EXERCISE DIRECTIONS: Return all the lines below in which the string "computer" appears.

RECORDS FOR THE EXERCISE:
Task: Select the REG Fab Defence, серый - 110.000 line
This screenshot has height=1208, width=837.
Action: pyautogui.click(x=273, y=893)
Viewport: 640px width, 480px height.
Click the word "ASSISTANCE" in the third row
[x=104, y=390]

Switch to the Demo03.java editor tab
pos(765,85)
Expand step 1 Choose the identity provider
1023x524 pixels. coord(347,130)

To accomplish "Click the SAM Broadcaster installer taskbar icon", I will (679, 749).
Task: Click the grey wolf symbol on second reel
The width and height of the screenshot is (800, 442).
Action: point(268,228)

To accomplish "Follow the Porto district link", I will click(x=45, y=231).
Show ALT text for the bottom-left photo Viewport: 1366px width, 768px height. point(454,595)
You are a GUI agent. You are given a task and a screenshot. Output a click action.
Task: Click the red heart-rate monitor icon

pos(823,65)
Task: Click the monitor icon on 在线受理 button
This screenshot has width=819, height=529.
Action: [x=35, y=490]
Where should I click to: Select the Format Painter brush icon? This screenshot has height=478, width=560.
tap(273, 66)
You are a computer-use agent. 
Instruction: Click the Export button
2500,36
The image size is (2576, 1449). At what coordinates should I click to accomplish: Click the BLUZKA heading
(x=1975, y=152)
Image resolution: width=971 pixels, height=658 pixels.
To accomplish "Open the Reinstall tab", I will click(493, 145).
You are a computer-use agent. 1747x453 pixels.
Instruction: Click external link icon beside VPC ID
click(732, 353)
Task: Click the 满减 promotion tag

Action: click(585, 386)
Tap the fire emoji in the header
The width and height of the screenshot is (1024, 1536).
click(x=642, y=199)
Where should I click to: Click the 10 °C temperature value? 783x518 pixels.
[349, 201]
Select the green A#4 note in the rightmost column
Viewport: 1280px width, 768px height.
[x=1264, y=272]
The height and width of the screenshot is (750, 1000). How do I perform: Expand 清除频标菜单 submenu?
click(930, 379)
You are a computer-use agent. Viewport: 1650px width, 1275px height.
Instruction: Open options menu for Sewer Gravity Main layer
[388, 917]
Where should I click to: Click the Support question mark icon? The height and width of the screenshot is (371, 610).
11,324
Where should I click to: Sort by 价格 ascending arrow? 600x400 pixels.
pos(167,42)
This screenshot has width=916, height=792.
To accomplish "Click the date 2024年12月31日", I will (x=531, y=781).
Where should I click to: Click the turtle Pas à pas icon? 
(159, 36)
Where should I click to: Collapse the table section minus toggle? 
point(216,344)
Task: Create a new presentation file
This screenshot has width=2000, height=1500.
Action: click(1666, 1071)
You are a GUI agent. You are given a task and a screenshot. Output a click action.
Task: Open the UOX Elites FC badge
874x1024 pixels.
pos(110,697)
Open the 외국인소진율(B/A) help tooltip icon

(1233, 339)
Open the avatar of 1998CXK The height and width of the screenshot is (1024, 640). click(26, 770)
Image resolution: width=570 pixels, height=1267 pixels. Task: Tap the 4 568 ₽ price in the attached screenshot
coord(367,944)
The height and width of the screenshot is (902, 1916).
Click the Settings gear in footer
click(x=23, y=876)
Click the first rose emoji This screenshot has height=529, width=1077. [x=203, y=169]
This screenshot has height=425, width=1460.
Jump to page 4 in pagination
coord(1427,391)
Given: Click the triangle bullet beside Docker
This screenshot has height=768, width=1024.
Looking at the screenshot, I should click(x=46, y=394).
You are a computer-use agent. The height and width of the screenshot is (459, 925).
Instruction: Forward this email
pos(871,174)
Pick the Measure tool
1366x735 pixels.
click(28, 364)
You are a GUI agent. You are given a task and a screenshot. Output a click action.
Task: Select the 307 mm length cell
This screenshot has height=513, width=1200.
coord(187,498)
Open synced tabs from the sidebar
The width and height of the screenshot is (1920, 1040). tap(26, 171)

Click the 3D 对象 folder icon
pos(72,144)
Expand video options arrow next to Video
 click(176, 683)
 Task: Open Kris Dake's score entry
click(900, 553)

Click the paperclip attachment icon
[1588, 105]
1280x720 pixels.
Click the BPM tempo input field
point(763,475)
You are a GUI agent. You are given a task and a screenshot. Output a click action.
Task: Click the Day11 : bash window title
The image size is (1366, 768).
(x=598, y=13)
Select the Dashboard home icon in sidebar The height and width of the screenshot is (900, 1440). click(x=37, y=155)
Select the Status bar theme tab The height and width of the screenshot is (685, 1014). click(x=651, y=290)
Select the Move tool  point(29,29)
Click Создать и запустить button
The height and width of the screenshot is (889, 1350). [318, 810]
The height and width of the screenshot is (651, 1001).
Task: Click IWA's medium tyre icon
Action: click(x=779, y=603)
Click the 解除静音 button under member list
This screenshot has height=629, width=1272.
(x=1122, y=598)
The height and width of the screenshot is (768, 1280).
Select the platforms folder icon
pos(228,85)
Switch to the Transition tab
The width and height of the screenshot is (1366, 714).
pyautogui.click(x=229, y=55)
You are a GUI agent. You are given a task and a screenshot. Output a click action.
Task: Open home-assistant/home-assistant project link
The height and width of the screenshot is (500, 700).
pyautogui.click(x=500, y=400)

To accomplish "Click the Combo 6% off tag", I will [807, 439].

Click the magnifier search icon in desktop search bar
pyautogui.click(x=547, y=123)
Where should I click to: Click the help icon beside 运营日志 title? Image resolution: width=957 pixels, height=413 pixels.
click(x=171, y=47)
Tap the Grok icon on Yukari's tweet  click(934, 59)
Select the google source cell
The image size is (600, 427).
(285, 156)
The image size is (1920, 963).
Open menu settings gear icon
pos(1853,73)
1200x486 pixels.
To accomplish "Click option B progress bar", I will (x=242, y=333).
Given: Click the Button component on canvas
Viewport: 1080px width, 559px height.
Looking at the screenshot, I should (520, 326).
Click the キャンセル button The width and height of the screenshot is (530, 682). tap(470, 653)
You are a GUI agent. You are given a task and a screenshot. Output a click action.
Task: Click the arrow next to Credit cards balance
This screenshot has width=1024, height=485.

EXERCISE SOLUTION:
You are a computer-use agent. 
You are a computer-use agent. 1747x453 pixels.
You are a computer-use agent. Viewport: 1650px width, 1275px height.
You are a computer-use agent. The height and width of the screenshot is (459, 925).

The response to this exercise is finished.